Many parts of the country are in a state of extreme fear and distress. The country’s dire state has caused separatists groups to surface in virtually all states below the Niger/Benue river, clamoring for disintegration or seeking to disconnect from a decaying unit before the entire body collapse.

Corruption remained endemic and now even far worst than in 2016, making Transparency International rank Nigeria in its latest Corruption Perception Index at the bottom.

Its national debt from both external and internal since 2016 has ballooned to a jaw-dropping 151 billion U.S. dollars from 58 billion USD in 2016, according to recently published stats by Aaron O’Neal. With nothing to show for that money, the country has continued its borrowing spree.

Investors and corporations are fleeing the countries in droves. The few who still see Nigeria’s growing population in the region as a haven for profit are instead building their plants and corporate offices in neighboring countries like Ghana. I.e., Toyota, Twitter, ShopRite Holdings, etc.

The Nigerian people are watching in disbelief as their beloved country regress and quickly fell behind the rest of the world.

Newspapers worldwide report on the country’s dismal state.
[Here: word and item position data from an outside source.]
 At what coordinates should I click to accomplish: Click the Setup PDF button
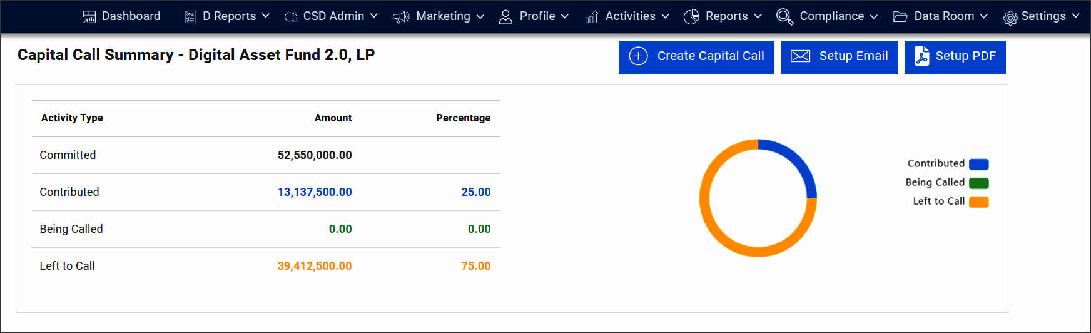[x=955, y=57]
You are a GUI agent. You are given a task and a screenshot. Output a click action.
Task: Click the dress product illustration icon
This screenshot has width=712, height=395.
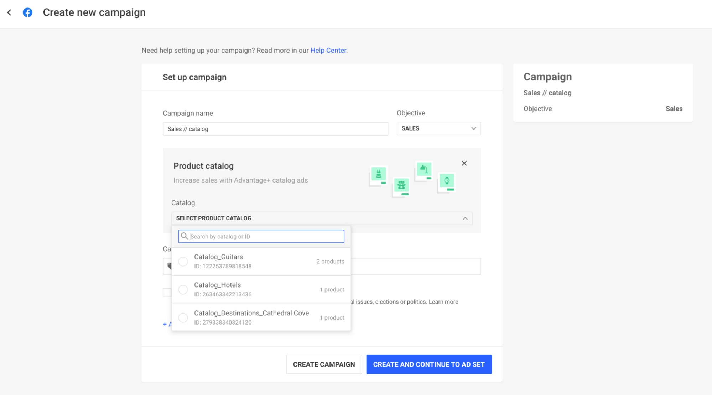(x=378, y=174)
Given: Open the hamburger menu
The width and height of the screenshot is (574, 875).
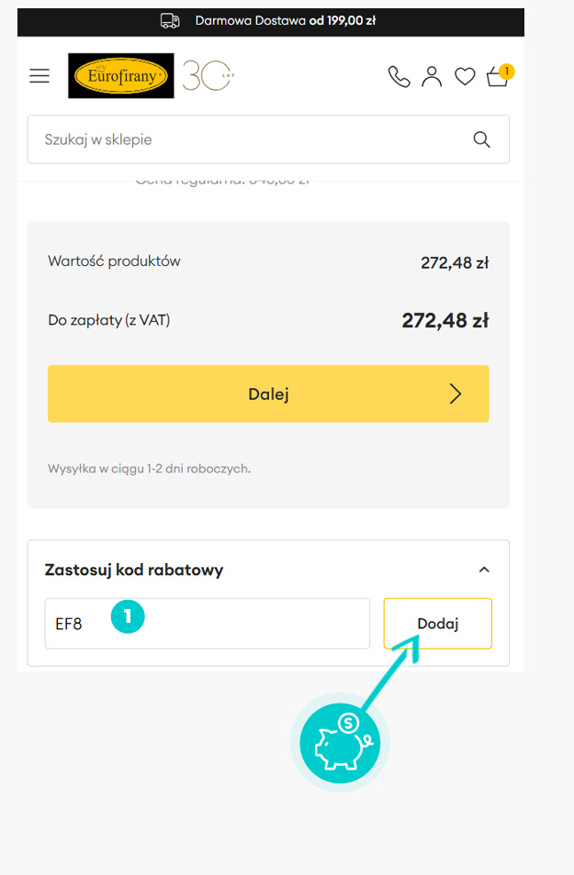Looking at the screenshot, I should 39,76.
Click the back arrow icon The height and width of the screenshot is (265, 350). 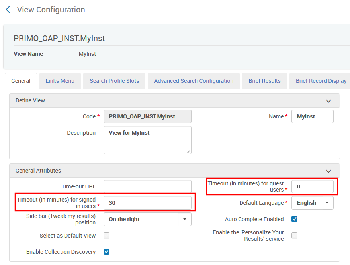tap(8, 10)
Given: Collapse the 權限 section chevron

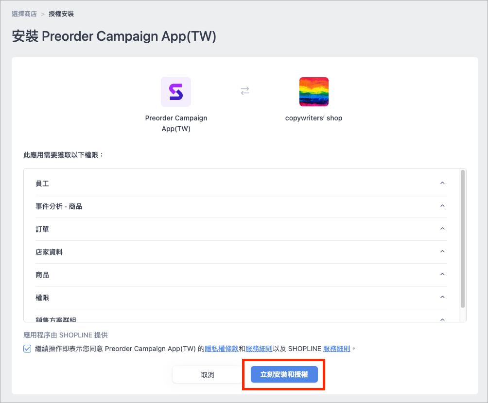Looking at the screenshot, I should coord(442,297).
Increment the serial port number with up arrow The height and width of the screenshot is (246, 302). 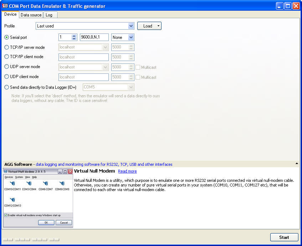click(x=73, y=36)
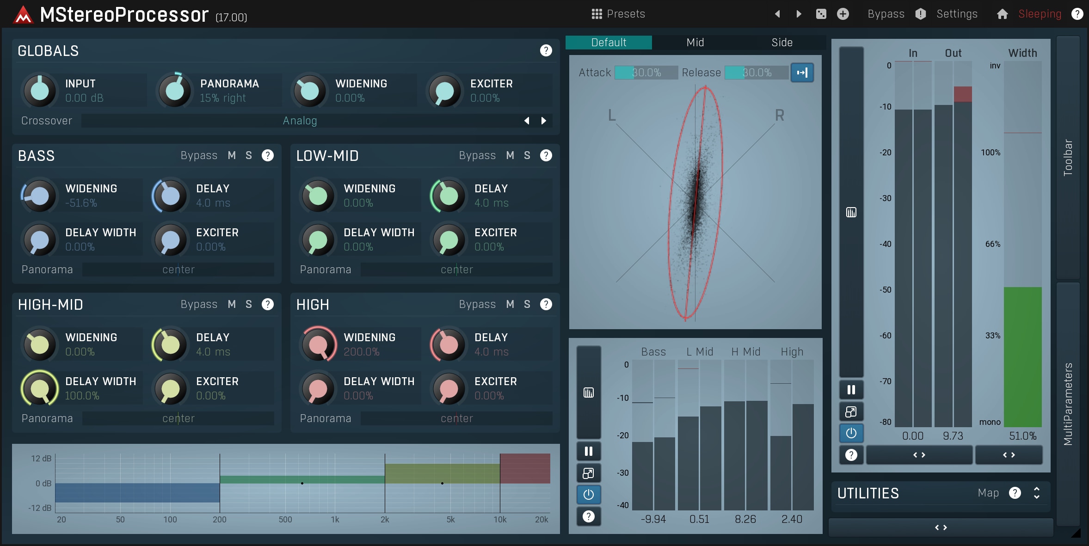Bypass the BASS band
1089x546 pixels.
[x=199, y=155]
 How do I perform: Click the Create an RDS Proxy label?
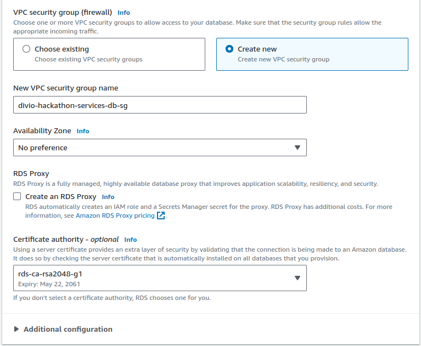click(60, 196)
Nigerians home and abroad not only feel the pain but also read and watch the sobering news of a crumbling country that they have hoped will emerge from the precipice it was heading.

The signs appeared to be encouraging until Lai Mohammed, and his boss took over.

The above is the irrefutable stark report of 6 years of maladministration.

Not fake news or fake narrative as Lai Mohammed and his government would want the world to think, but an objective, dispassionate account of the country’s reality.

Ask any Nigerian on the street, and they will lament and tell you the country is heading in the wrong direction. I dare Lai Mohammed to refute any of the facts above.

The diaspora, which has continued to sustain Lai Mohammed and his boss’s failed policies with billions of dollars in direct remittances, is in complete despair. Many of them worry they may not have a country to return to. Amid a cratering economy and the exhaustion from supporting families at home due to bad governance,  the diaspora pulled back remittances for the first time in decades. According to the World Bank, remittances to Nigeria declined by a whopping 27.7%.

So, Lai Mohammed can continue to accuse the diaspora of spreading fake narratives about the country if he likes. It won’t serve him well. Instead, it would have been better for him if he and his cohorts put on sackcloths, rub their bodies in ashes, take full responsibility, then forge a Nigerian version of truth and reconciliation on how to salvage the country from its current social-political and economic crises.

But I won’t hold my breath.

Instead, in his typical self, he engages in finger-pointing, false accusations, and divisive rhetoric.

However, Lai Mohammed failed to understand that Nigerians are not naive of his administration’s intentions, whether in the homeland or the diaspora.

We are aware that they have ruled us like medieval fiefdoms, hopelessly and ineptly mismanaged our commonwealth, and allowed sordid lootings of our national till by rabid ministry and agency administrators while leaving trails of hunger and hardship.

Notwithstanding, Nigerians refused to be numb to these new threats; if we survived more than 30 years of military juntas, we’ll survive a civilian autarch whose mindset is that of a villainous reprobate.

So, finally, to Lai Mohammed, the diaspora is not spreading fake narratives.

The Nigerian narratives which you created are spreading themselves like wildfire.